*Given exercise*. Format the material as a JSON list of strings, one string per line, starting at the line that contains "is (2268, 616)." and ending at the last line of the material. Skip blank lines and leave the pictures out.

[BEGIN]

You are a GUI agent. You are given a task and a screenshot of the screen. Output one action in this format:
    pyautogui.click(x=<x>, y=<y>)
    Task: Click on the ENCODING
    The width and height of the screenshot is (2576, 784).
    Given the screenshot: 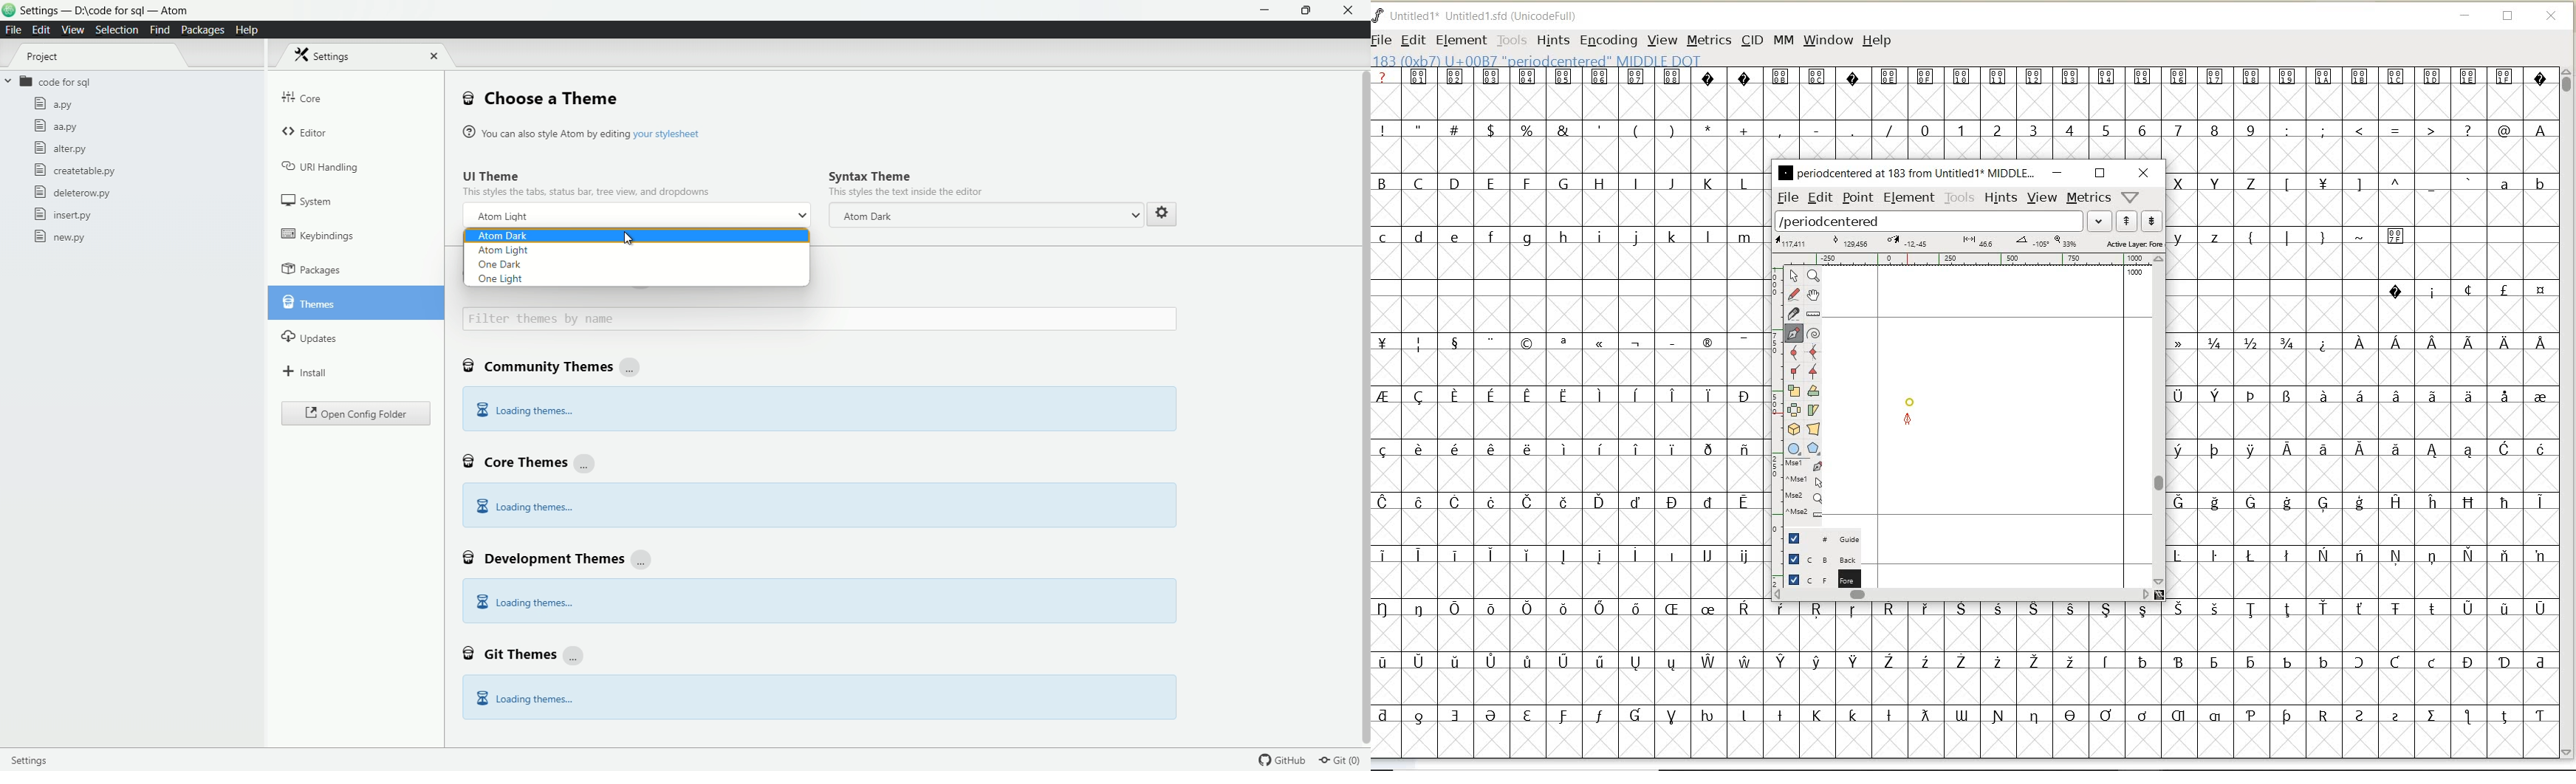 What is the action you would take?
    pyautogui.click(x=1609, y=41)
    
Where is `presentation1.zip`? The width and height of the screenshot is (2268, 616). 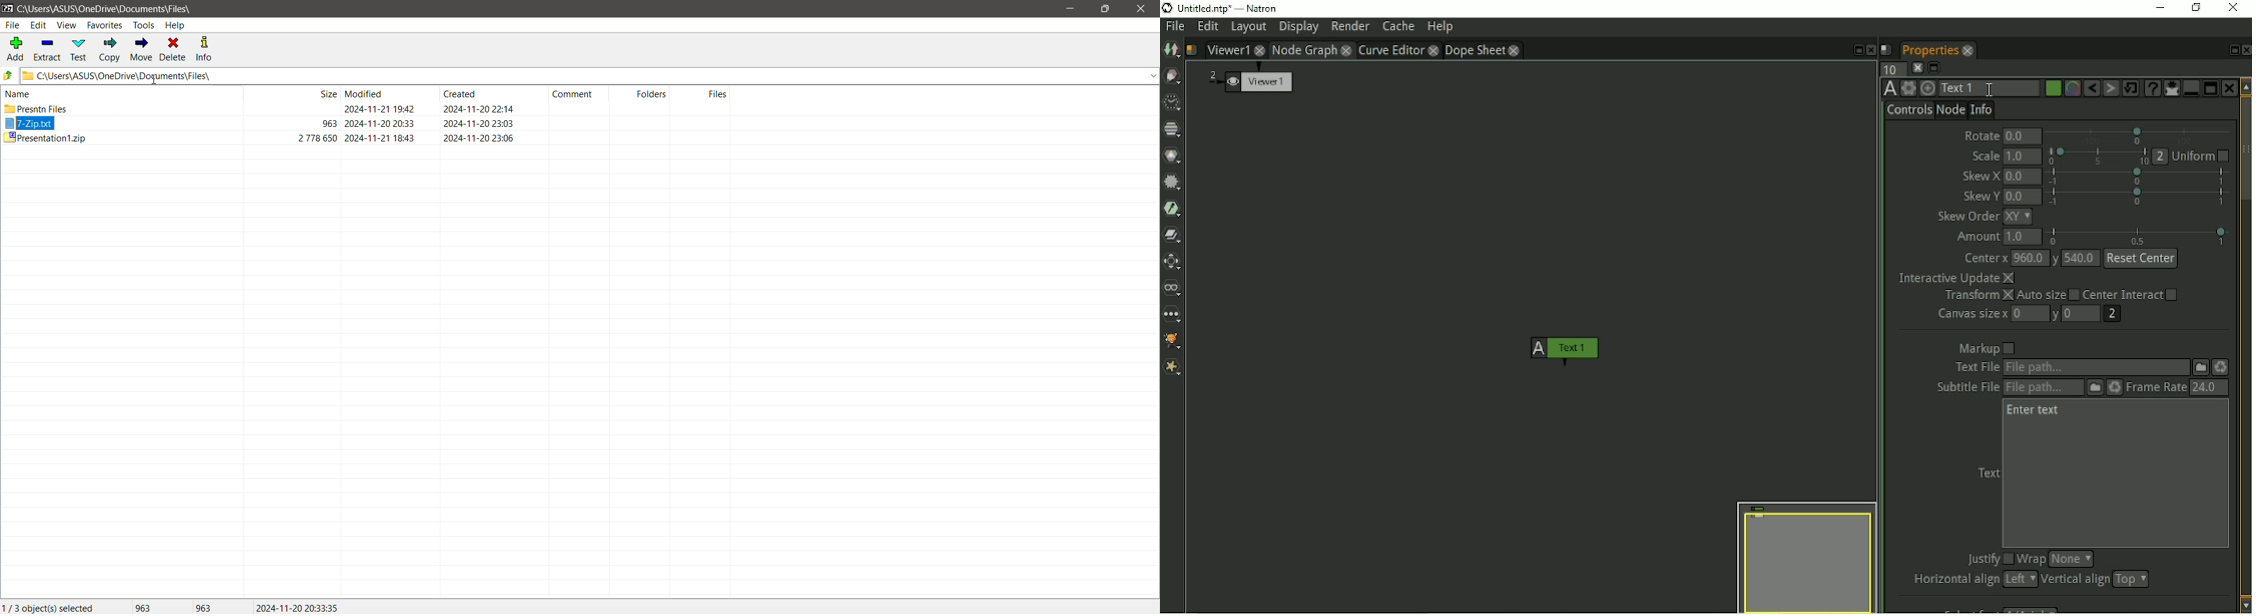
presentation1.zip is located at coordinates (45, 137).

[END]

*Correct output*.
[
  "Where is `presentation1.zip`? The width and height of the screenshot is (2268, 616). ",
  "presentation1.zip is located at coordinates (45, 137)."
]